Introduction to different transistor types

Combinational logic forms the core of most digital integrated circuits such as fast arithmetic units and controllers. The design requirements imposed on the logic circuitry can vary widely. Area is often the prime concern, as it has direct impact on cost. In many state-of-the-heart designs, speed tends to be the dominating requirement. Contemporary microprocessors are excellent examples of designs in this class. For other applications, minimizing the power consumption is crucial, as in the design of portable applications such as mobile telephones. These different design requirements generally translate into the use of different circuit styles, or even different manufacturing technologies.

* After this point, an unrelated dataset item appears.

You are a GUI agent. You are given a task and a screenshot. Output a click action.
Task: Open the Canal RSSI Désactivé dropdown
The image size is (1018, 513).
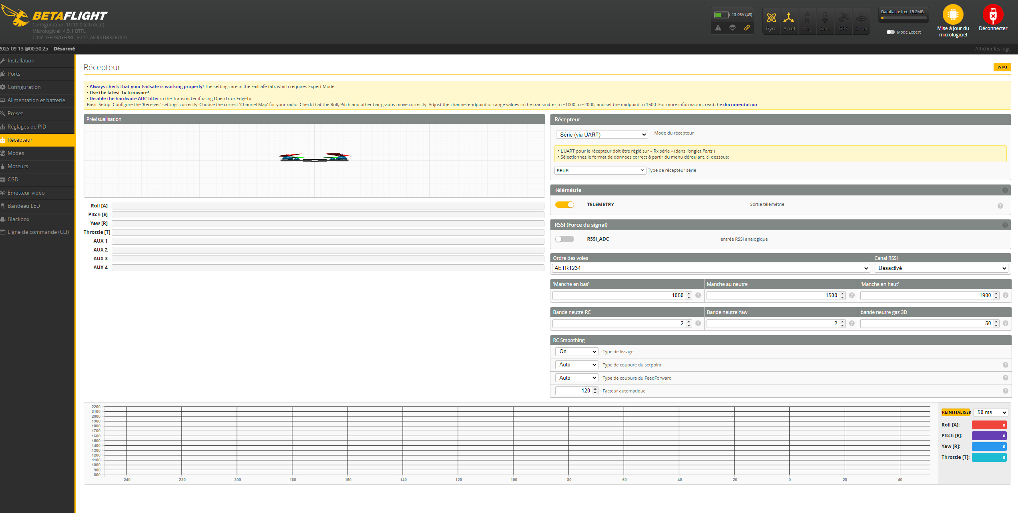[942, 268]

The static CMOS has excellent properties in many areas: low sensitivity to noise and process variations, excellent speed, and low power consumption. Most of those properties are carried over to more static CMOS gates such as NAND gates with three or more inputs become large and slow. Other design styles like complementary, the ratioed and the pass transistor logic styles have been devised to address this issue, all of which belong to the class of static circuits.

4.1.1 Complementary CMOS

A static CMOS gate is a combination of two networks, called the pull-up network (PUN) and the pull-down network (PDN). The PUN consists solely of PMOS transistors and provides a conditional connection to Vdd. The PDN potentially connects the output to Vss and contains only NMOS devices. The PUN and PDN networks should be designed so that, whatever the value of the inputs, one and only one of the networks is conducting in steady state. In this way, a path always exists between Vdd and the output, realizing a high output (one) or alternatively, between Vss

and output for a low output (zero).

Properties of complementary CMOS

Complementary CMOS gates inherit all the nice properties like high noise margin, no static power consumption, as there is never a direct path between Vdd and Vss in steady state mode and comparable rise and fall times.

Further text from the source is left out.